Rev Andrew Weaver: A Fighter for Justice to the End
Those things still mattered to Andrew, though. He displayed a passion for Large Questions that was somewhat surprising in its width and breadth for a man his age. We were both too old to be as didactic in our opinions as when we were younger and Andrew certainly had a leavening humor that helped keep my sometimes dour cynicism in check but there was no mistaking the deep conviction behind the calm demeanor and the sly jokes he used to maintain his passion for justice and humanity without diving into hatred or despair. Indeed, "despair" is the last word I would ever have thought to use about Andrew, no matter what horrible thing we talked about, and we talked about many horrible things - torture, war, prisons, and, of course, central to them all, the most horrible of all. George W Bush. I first "met" Rev Weaver when he commented on a post I'd written condemning the Bush Library proposed for the Southern Methodist University campus and reporting on the controversy that had sprung up in Methodist circles over having a defender of torture honored on the campus of a university dedicated to Methodist values, which - as Andrew pointed out again and again - decidedly did not include the Bushian advocacy of waterboarding and other "harsh interrogation" techniques.
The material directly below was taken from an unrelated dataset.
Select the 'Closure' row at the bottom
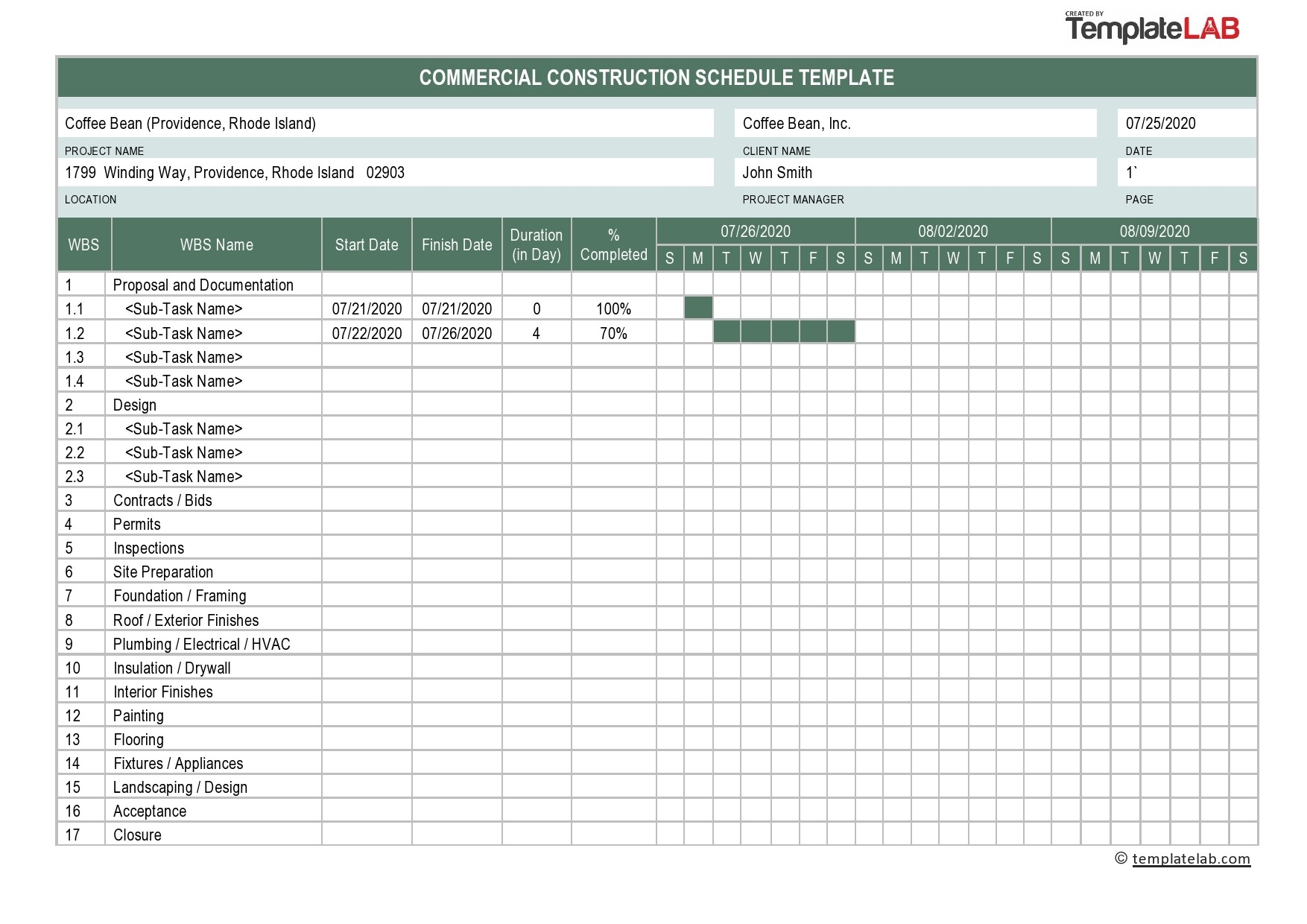The image size is (1307, 924). click(x=136, y=835)
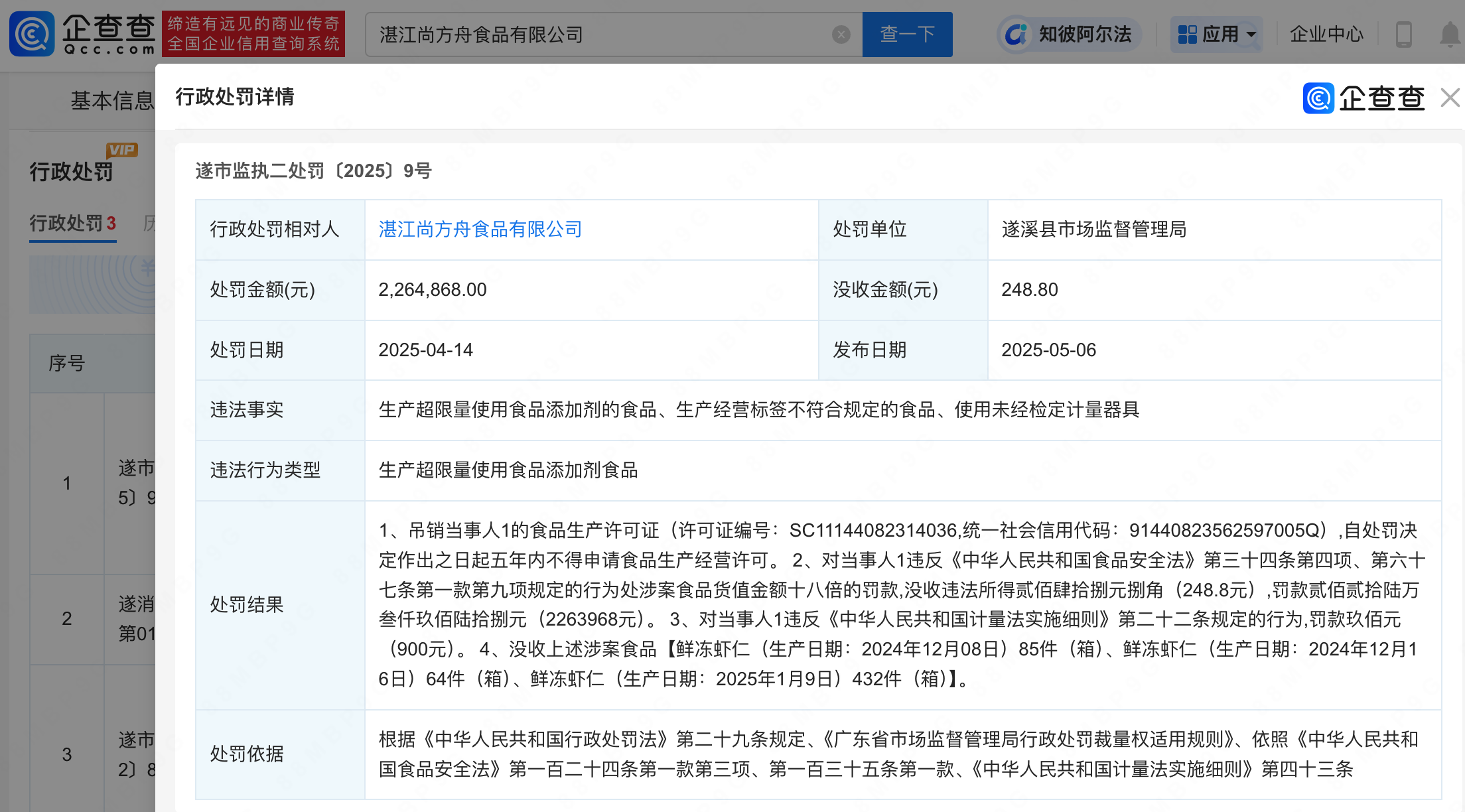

A week or so after I wrote it I discovered a loooong comment appended to it that consisted of a letter written by the Methodist bishops against siting the Library at SMU, an impassioned plea to sign an online petition against the Library, and an assortment of comments generated by the petition. I'd never had a comment quite like it before, nor have I since. It was the beginning of an alliance over fighting the Library/Propaganda Center that went on fairly regularly for the next year-and-a-half. Once Andrew had sensed a compatriot in the fight against something he believed was disastrously antithetical to the Methodist principles he believed in, he never let go. I found message after message in my inbox telling me of new developments in the situation or the latest attempts by the opposition to throw a monkey wrench into the works. He was, to put it mildly, relentless. As Mr Clarkson wrote:
Once he had declared himself a fan of my writing, of course, I was his for life. Anybody who thinks I have talent gets my immediate attention and, naturally, respect. But he wasn't flattering me. Andrew flattered no one, I think. If he believed something positive about someone, he said it as simply as possible. If he picked up something negative, he found a way to approach it without lying or even evading but that managed to get across what he meant in a way least likely to cause hurt and most likely to cause re-thinking on the part of the (ever so gently) criticized. When I tell you that he refused to give up on even Bush's potential for eventual salvation, you will understand how far his commitment to humane treatment for everyone regardless of what they did had gone. When I tell you that I spoke to him last just a couple of months ago and that he never mentioned his illness, then or in any of our email exchanges, an illness he had apparently had for quite some time, it will give you a small measure of the man. He was much more concerned to discover that I was on the road than he was about his own approaching death. He seemed more tired than I remembered him being and I remarked on it, but he brushed it aside saying only that he wasn't feeling well and he needed to get some sleep. I thought he had a flu. He will be missed, by those who knew and loved him but also by those of us only touched briefly and with the lightest of brushes by his serenity and compassion. Which doesn't mean I'm not pissed at him. He didn't think to tell me how sick he was and I never got a chance to tell him what I thought of him and how much he meant to me. But then, Andrew never did take compliments very well.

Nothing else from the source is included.